About a week after Gebru was fired, members of the Ethical AI team sent their own letter to company leadership. According to a copy obtained by VentureBeat, Ethical AI team members demanded Gebru be reinstated and Samy Bengio remain the direct report manager for the Ethical AI team. They also state that reorganization is sometimes used for “shunting workers who’ve engaged in advocacy and organizing into new roles and managerial relationships.” The letter described Gebru’s termination as having a demoralizing effect on the Ethical AI team and outlined a number of steps needed to re-establish trust. That letter cosigns letters of support for Gebru from Google’s Black Researchers group and the DEI Working Group. A Google spokesperson told VentureBeat an investigation was carried out by outside counsel but declined to share details. The Ethical AI letter also demands Google maintain and strengthen their team, guarantee the integrity of independent research, and clarify its sensitive review process by the end of Q1 2021. And it calls for a public statement that guarantees research integrity at Google, including in areas tied to the company’s business interests, such as large language models or datasets like JFT-300, a dataset with over a billion labeled images.
A Google spokesperson said Croak will oversee the work of about 100 AI researchers going forward. A source familiar with the matter told VentureBeat a reorganization that brings Google’s numerous AI fairness efforts under a single leader makes sense and had been discussed before Gebru was fired. The question, they said, is whether Google will fund fairness testing and analysis.
“Knowing what these communities need consistently becomes hard when these populations aren’t necessarily going to make the company a bunch of money,” a person familiar with the matter told VentureBeat. “So yeah, you can put us all under the same team, but where’s the money at?
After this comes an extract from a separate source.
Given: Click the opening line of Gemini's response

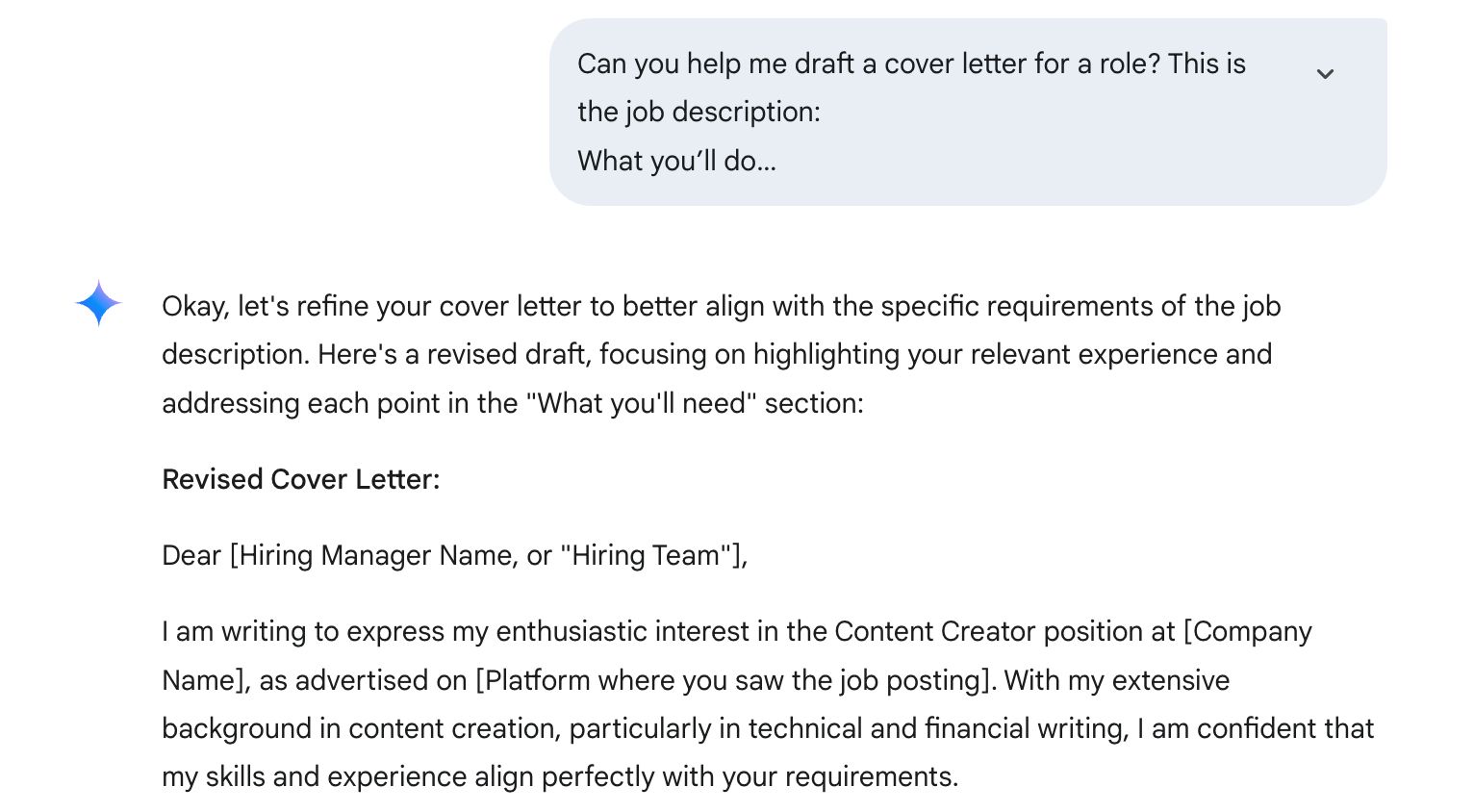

Are you going to give a bunch of headcount and jobs so that people can actually go do this work inside of products? Because these teams are already overtaxed — like these teams are really, really small in comparison to the products.”
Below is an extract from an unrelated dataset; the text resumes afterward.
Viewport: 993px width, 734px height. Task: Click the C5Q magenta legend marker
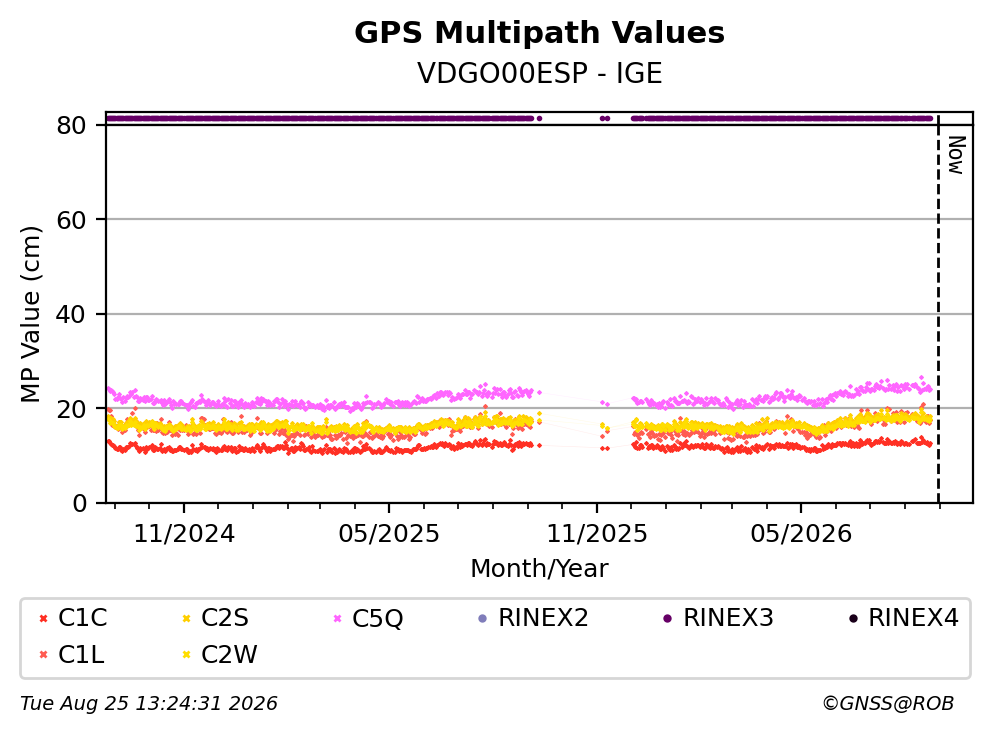[337, 619]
Before Gebru and Mitchell, Google walkout organizers Meredith Whittaker and Claire Stapleton claimed they were the targets of retaliation before leaving the company, as did employees who attempted to unionize, many of whom identify as queer. Shortly before Gebru was fired, the National Labor Review Board filed a complaint against Google that accuses the company of retaliating against and illegally spying on employees.
The AI Index, an annual accounting of performance advances and AI’s impact on startups, business, and government policy, was released last week and found that the United States differs from other countries in its quantity of industry-backed research. The index report also called for more fairness benchmarks, found that Congress is talking about AI more than ever, and cites research finding only 3% of AI Ph.D. graduates in the U.S. are Black and 18% are women. The report notes that AI ethics incidents — including Google firing Gebru — were among the most popular AI news stories of 2020.
VentureBeat requested an interview with Google VP Marian Croak, but a Google spokesperson declined on her behalf.
In a related matter, VentureBeat analysis about the “fight for the soul of machine learning” was cited in a paper published this week at FAccT about power, exclusion, and AI ethics education.
VentureBeat’s mission is to be a digital town square for technical decision-makers to gain knowledge about transformative technology and transact.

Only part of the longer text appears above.